# I like reds more than caribe...



## Cobra (Sep 25, 2004)

Lotta ppl migh t think Im crazy, but I actually prefer reds to caribe.
Reds have more color, more sparkles on the flank IMO. And there eyes are deep orange and sometimes even red! Caribes dont have that. 
Also I like the fact that they get along much better than caribes and are less territorial. Ive tried both and had bad experiences with caribe. Maybe its just my bad luck I dunno. So does any one else have the same opinion as me? I just feel reds are getting underrated, when in the beginning when u heard "piranha", the first image to pop in ur mind is a red and not a caribe.


----------



## mrwilson99 (Jul 12, 2003)

Either fish is okay with me, as long as they shoal and you don't need another tank for a single fish. But yea, reds have character, but caribes have the intimidation looks. Either one is great!


----------



## RB 32 (Mar 2, 2005)

I LOVE Reds,they are the BEST.


----------



## Sam (Mar 18, 2004)

Reds are definitely underrated. They're always the first to hit the food in my tank, and once they grow up they're not so skittish anymore.
I love my Reds.









But I think you should give caribas another shot...maybe when you upgrade your tank.


----------



## lightning2004 (Jun 25, 2005)

once reds hit that 8-9'' mark they get dark and look mean has hell..thats what i love 8'' and under id go with caribe 8'' and over id give it to the reds..


----------



## bmpower007 (Feb 11, 2005)

True Caribes are very territorial Ive kept both species but I like both of them in a different way,but I think caribes are better


----------



## iam7617115 (Apr 13, 2005)

its not the specific piranha species that i like. its the attitude of the p. i can't say which p i like more because both have shown me very vicious attitudes.


----------



## Pyri (May 26, 2005)

True! And when it's says that caribe is more nasty than red... Well mine red is mean like devil him self! It attacks through glass everytime when someone goes to look piranha very close. Thats awsome when we get visitors and immediately someone put almost his nose to glass, "ou theres a piranha.. cool.." and suddenly red strikes to glass towards guy and fly to his ass









This has happend at least 4 times


----------



## mdserras (May 28, 2004)

Reds are totally under rated at times but it all depends on their personality. As for me, my reds are awesome and much more aggressive than my caribes. My reds come to the surface when I drop food in and are much more colorful


----------



## ICrazyChrisI (May 10, 2005)

I prefer caribas :nod:


----------



## timmy (Mar 29, 2004)

I have had both and my caribes are #1. It is all preferance though.


----------



## "qickshot" (Apr 19, 2005)

i love red but i never had caribes


----------



## jan (Apr 24, 2004)

I really like both species and I can't make a choice between the two.

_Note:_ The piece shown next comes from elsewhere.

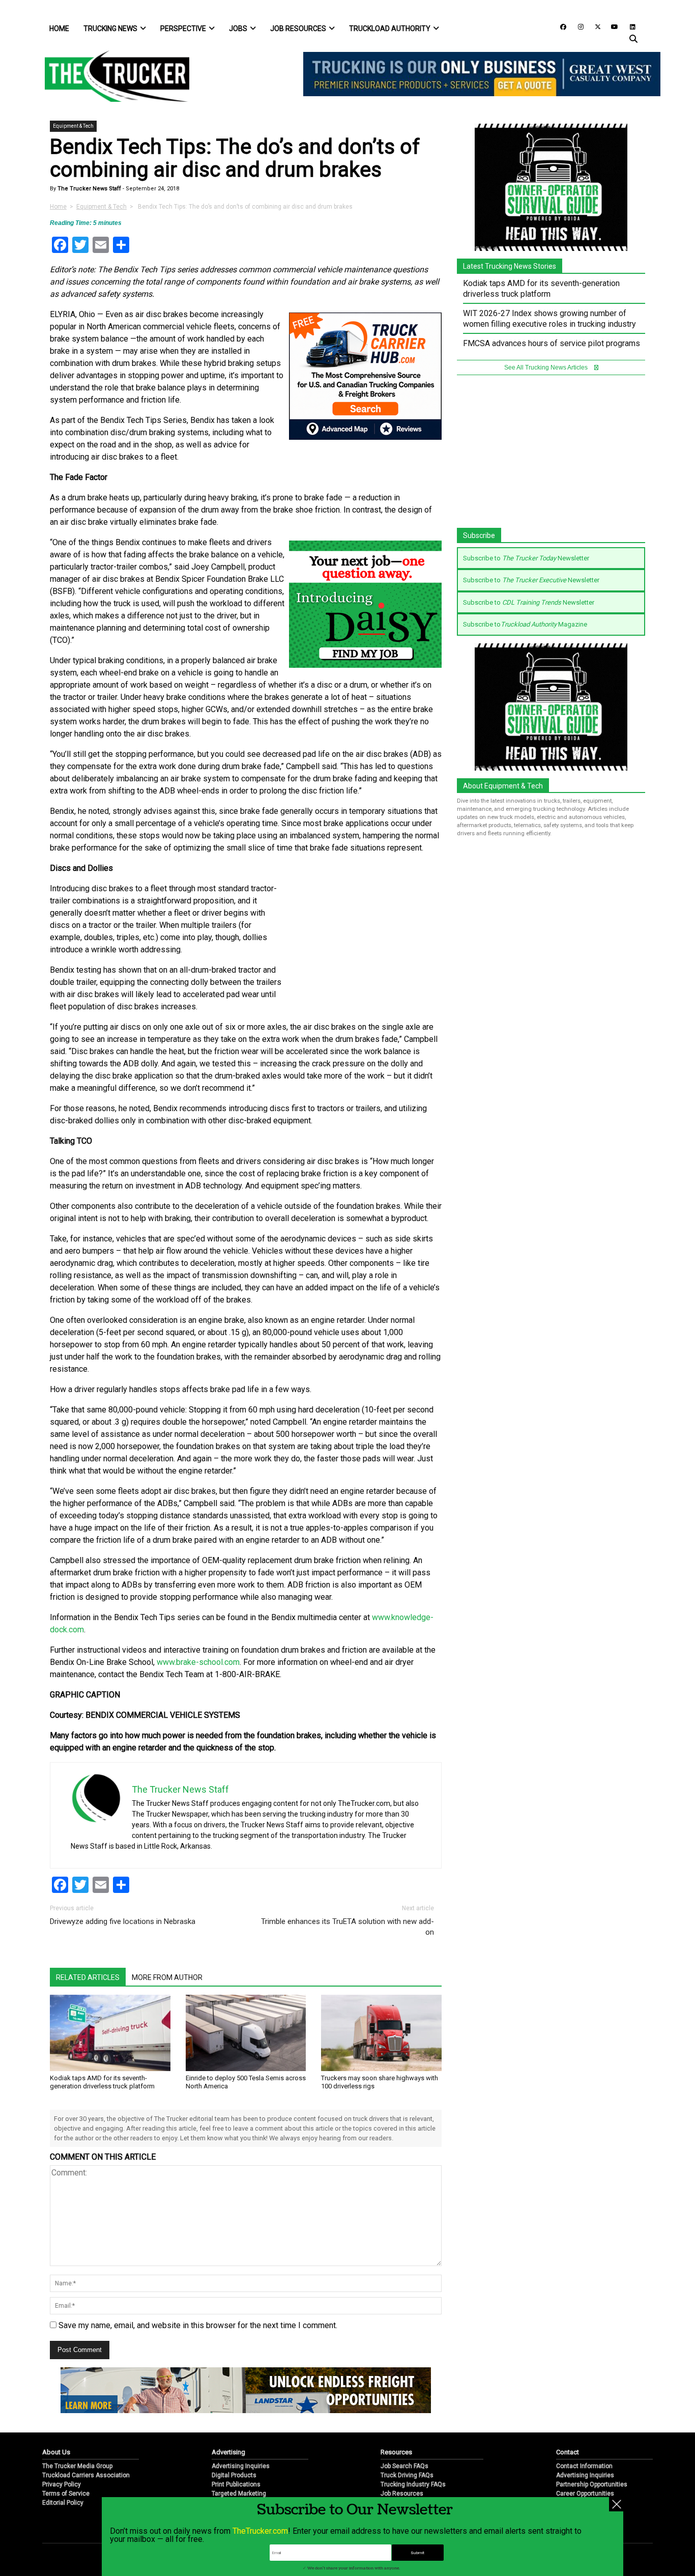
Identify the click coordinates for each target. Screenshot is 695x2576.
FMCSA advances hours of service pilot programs (551, 343)
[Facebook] (559, 26)
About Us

Either way a huge shoal of reds is equally impressive as a huge shoal caribes, imo









Of topic: piraya's are a whole different story off course.....


----------



## Mr Sparkles (Jun 14, 2005)

Hi, i wont say reds are the best as i have never tryed any other type of piranha but they sure are as great as peaches though. Mine enjoys wathching me and is never skittich when other people are in the room.

The colour on them are great and seem to inprove with age as time flys by...


----------



## Carnal Knowledge (Sep 21, 2013)

I prefer my caribe than my reds. They are more active and the reds just hide all day


----------



## Dashina (Aug 19, 2013)

I dont have caribes but my reds actively chases my finger around!


----------